BEGIN
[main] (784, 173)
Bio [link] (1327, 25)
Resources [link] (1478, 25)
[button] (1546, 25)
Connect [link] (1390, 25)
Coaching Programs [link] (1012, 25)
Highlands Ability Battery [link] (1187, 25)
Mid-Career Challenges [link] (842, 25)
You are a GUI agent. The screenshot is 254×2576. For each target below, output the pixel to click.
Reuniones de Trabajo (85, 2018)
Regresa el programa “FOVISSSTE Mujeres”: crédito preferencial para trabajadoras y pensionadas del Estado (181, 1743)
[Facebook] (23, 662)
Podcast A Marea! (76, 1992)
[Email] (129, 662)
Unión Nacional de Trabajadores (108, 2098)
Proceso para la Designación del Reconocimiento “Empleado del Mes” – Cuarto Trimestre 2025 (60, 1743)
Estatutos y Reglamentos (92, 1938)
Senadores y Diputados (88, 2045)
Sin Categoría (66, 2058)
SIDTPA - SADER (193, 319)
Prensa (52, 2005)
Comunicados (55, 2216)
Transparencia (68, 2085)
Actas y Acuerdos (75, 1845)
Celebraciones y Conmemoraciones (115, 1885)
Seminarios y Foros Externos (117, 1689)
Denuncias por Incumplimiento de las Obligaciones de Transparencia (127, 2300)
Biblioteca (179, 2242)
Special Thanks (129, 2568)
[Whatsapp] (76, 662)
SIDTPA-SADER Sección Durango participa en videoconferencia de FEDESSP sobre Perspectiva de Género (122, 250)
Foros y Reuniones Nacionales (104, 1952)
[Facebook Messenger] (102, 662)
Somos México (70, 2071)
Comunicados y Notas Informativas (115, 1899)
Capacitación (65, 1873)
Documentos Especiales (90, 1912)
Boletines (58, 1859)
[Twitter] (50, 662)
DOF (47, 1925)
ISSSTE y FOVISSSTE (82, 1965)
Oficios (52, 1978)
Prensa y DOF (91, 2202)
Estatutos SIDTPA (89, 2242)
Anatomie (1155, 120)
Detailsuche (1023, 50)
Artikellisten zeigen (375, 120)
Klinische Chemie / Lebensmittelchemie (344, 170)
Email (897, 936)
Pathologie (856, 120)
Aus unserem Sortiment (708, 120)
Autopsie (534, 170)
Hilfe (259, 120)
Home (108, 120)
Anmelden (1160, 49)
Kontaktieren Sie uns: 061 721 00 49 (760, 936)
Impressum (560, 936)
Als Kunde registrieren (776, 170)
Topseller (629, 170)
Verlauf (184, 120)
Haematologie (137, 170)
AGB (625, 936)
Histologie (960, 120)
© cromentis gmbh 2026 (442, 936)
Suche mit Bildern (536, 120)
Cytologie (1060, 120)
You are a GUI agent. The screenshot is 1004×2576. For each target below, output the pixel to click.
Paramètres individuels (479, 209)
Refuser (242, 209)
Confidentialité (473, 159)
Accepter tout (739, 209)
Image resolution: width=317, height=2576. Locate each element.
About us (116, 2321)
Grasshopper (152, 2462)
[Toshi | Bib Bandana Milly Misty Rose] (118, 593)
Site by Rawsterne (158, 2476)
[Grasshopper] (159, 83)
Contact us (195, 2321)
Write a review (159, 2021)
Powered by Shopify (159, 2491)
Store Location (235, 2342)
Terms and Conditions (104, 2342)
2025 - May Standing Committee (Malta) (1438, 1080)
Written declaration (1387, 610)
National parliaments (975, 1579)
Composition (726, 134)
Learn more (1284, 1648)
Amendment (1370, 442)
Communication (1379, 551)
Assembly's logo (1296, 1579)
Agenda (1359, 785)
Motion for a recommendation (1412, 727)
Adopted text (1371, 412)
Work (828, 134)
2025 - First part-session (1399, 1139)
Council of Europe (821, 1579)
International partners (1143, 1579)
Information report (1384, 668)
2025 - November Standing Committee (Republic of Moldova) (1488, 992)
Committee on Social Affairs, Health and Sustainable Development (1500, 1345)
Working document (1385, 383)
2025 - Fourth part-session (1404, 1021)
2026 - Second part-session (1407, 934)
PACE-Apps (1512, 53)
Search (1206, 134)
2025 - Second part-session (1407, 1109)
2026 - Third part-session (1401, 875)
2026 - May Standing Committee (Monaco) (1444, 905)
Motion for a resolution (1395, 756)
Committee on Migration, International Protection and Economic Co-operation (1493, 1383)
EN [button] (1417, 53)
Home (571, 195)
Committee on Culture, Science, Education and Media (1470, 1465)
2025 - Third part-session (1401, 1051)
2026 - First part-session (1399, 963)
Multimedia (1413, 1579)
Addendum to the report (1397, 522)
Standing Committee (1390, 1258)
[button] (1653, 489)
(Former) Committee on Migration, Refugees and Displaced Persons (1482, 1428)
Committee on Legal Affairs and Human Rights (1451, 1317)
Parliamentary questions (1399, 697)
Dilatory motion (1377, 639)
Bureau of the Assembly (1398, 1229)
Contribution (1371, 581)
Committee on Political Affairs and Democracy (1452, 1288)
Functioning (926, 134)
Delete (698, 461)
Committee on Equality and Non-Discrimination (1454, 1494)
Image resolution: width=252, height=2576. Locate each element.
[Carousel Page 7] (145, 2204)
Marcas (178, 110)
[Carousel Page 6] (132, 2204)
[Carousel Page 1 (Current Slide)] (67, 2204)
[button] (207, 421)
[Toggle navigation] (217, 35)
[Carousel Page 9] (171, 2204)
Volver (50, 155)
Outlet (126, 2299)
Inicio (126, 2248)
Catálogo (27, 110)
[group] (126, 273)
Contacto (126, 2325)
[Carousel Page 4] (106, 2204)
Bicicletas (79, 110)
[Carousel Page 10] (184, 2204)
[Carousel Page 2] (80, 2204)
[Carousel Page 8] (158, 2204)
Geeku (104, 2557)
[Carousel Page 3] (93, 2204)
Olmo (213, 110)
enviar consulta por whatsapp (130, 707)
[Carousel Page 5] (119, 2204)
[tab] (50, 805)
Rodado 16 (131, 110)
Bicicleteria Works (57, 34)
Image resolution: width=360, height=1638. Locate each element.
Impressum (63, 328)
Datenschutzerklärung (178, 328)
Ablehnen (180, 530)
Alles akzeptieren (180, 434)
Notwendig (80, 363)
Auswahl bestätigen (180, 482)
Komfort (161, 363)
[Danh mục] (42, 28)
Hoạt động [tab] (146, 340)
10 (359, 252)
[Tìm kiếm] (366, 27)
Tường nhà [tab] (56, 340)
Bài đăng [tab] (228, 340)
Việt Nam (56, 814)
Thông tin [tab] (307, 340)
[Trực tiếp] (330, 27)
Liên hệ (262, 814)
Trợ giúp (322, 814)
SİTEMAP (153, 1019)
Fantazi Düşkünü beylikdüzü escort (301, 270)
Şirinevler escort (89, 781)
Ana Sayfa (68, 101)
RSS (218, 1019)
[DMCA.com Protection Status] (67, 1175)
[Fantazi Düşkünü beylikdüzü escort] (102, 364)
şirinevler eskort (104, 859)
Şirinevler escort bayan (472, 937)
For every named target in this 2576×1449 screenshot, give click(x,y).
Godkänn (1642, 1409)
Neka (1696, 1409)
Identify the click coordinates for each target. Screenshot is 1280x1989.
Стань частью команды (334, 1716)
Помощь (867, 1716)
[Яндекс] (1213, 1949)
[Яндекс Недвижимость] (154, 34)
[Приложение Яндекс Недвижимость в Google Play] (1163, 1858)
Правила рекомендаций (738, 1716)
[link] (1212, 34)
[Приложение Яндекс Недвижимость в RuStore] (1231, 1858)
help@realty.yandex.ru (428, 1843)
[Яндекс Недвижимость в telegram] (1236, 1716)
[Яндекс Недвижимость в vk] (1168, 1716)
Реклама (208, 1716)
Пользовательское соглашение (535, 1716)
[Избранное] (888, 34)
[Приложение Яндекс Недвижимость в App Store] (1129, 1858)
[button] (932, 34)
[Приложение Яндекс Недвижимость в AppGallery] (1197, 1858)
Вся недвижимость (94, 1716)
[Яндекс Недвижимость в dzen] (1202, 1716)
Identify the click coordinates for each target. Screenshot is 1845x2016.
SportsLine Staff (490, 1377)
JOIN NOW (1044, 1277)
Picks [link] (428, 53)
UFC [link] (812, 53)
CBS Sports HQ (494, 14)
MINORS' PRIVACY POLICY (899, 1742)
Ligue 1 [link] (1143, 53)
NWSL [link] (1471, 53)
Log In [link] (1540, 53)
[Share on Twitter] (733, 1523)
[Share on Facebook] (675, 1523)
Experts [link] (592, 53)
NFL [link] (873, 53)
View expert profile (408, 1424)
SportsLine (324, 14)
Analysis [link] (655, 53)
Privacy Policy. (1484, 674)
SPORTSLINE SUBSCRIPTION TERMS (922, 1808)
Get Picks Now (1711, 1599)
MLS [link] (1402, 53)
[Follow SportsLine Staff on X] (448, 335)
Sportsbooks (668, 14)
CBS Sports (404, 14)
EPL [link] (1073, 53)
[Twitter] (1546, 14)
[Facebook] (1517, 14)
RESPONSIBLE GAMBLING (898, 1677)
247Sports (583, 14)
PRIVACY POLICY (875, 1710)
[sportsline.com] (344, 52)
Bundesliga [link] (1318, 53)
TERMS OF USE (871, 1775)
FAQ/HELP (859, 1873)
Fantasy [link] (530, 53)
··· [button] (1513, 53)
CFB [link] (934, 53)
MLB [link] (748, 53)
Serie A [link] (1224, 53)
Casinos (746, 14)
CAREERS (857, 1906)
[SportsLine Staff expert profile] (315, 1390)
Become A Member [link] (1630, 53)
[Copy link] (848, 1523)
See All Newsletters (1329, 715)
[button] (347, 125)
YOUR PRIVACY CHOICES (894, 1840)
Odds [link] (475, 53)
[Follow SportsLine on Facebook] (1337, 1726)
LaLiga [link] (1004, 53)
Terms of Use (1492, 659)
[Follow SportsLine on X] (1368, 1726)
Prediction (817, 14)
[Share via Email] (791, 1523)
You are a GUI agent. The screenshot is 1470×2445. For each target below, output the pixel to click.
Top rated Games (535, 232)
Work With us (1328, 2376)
END
TASK TO CARRY OUT
Above this task is a listing. Restate, word for word and with nothing added, the lines from the one with "Oficios (52, 1978)" through the one with "Cytologie (1060, 120)".

EXPECTED OUTPUT
Oficios (52, 1978)
Prensa y DOF (91, 2202)
Estatutos SIDTPA (89, 2242)
Anatomie (1155, 120)
Detailsuche (1023, 50)
Artikellisten zeigen (375, 120)
Klinische Chemie / Lebensmittelchemie (344, 170)
Email (897, 936)
Pathologie (856, 120)
Aus unserem Sortiment (708, 120)
Autopsie (534, 170)
Hilfe (259, 120)
Home (108, 120)
Anmelden (1160, 49)
Kontaktieren Sie uns: 061 721 00 49 (760, 936)
Impressum (560, 936)
Als Kunde registrieren (776, 170)
Topseller (629, 170)
Verlauf (184, 120)
Haematologie (137, 170)
AGB (625, 936)
Histologie (960, 120)
© cromentis gmbh 2026 (442, 936)
Suche mit Bildern (536, 120)
Cytologie (1060, 120)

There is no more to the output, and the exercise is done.